It’s a cold winter night, yet early in the season. The dryer hums, the dog’s toenails play a ticky tacky tune on the hard wood floors as he crosses, skids, turns the corner to where I am sitting. I learned nearly two months ago he has Cushing’s disease and diabetes so I am learning to be more comfortable giving him insulin twice a day.
My eighteen yr old college student daughter sings to a song on her Ipod while she cleans her bathroom upstairs. Some of the yard has been raked, leaves bagged and dragged to the front for pickup. Every Fall I hear this little voice in my head that asks, ”What in blazes were you thinking of when you decided to buy this house with this much yard?” I was pretty efficient, tidy in previous years. I was almost proud of the 40 or so 10 gallon bags that would line the curb. I told myself I could do a lot of thinking, get a good work out. Ah. Physical labor. Fresh air. That was in previous years.. This year I really couldn’t have cared too much, except I didn’t want too many nasty looks from my immaculate neighbors across the street. I told myself not to be too hard on myself, as long as I got the leaves up before the first snow fall.
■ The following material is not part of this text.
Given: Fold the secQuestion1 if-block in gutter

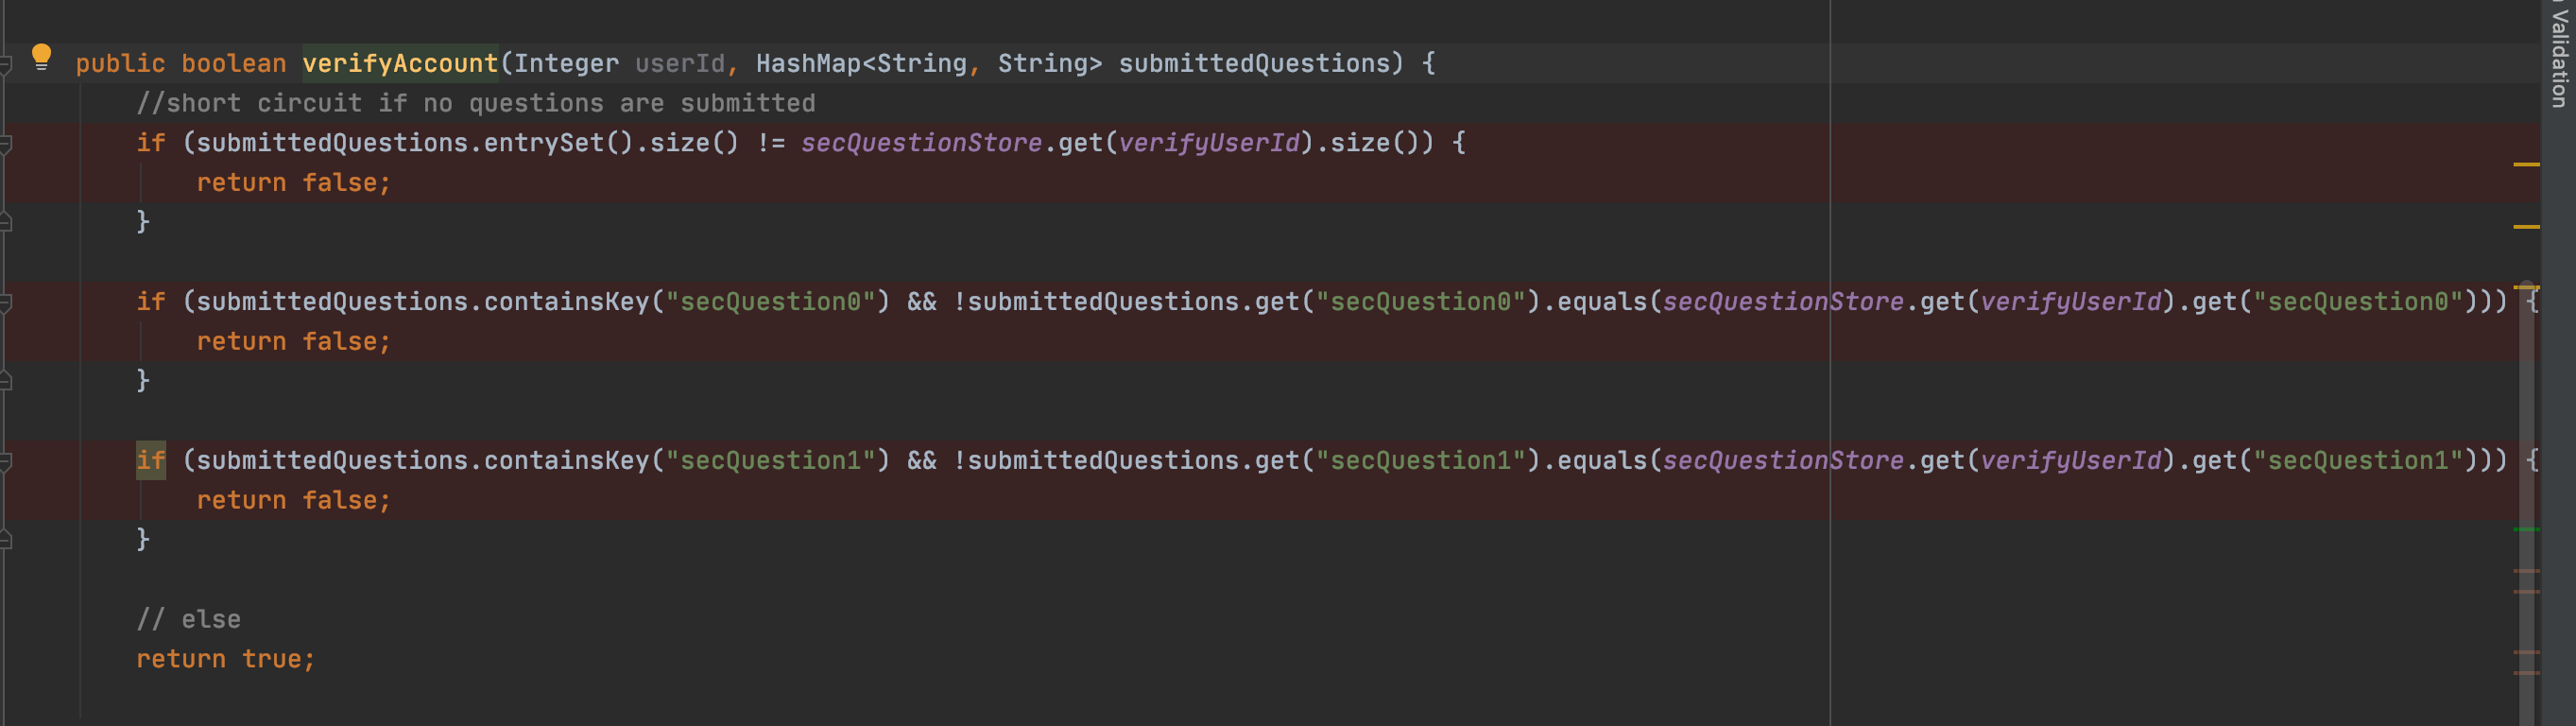Looking at the screenshot, I should [x=5, y=461].
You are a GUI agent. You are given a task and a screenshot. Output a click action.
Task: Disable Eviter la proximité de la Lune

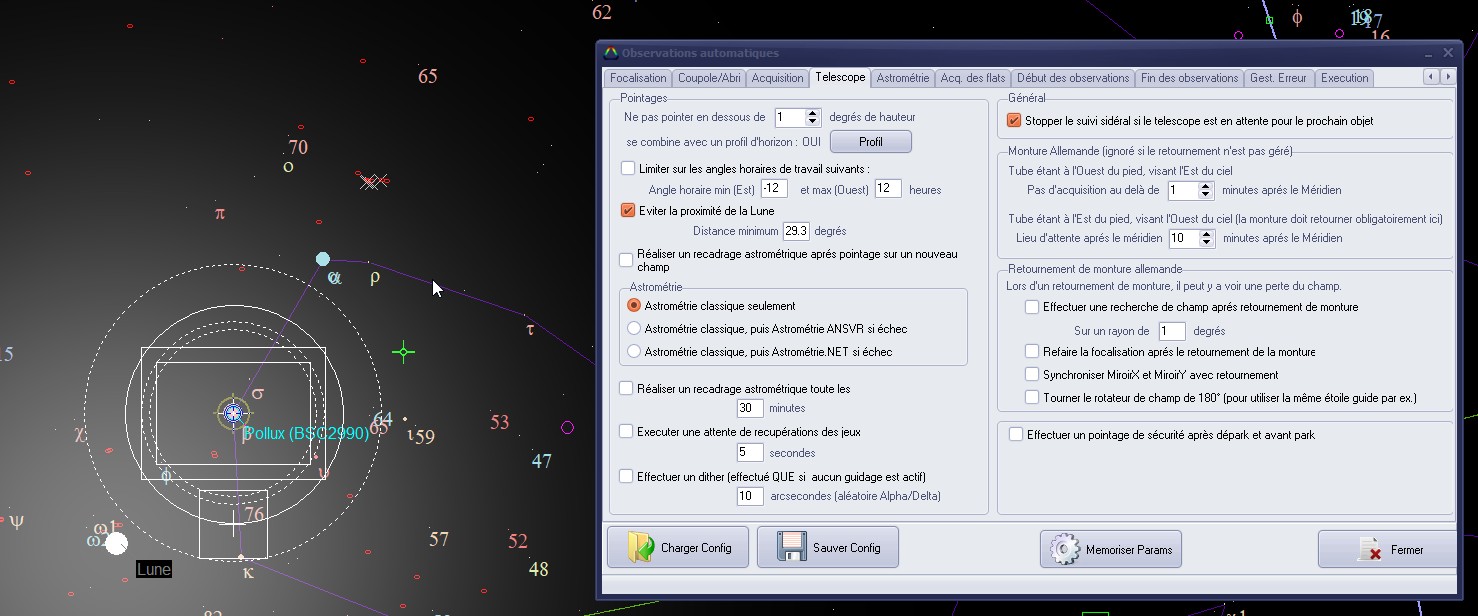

Life is too short to worry about getting up all the leaves and besides, I had more important things to do. More important to me.
More important things to do…… like doodling. I have rediscovered the joy of doodling. You know the stuff you did while daydreaming in school all over your notebooks and lined paper? The stuff you probably were told wasn‘t art but really was or is. At my job, I doodle every morning sitting in my car before going in to start my work day. I doodle what’s going on around me, or in me. It’s a way to get out of me what needs to come out so I can start my day, kind of like doing Morning Pages but little more coherently. I doodle on a work break and when I come home from work. I may doodle for several hours forgetting to eat. I doodle on post it notes, on Netflix return envelopes, on paper dressing gowns and covers while waiting to see the doctor.
I must confess I am hooked on Micron and Faber Castell artist pens. My eighteen year old son is an art student and is home on winter break so I may consider stashing these pens during this time.
My dog, Buddy, is now stretched out on his blanket snoring. His body twitches every now and then. He sighs, a peaceful doggy dreamland sigh. I might have to doodle him.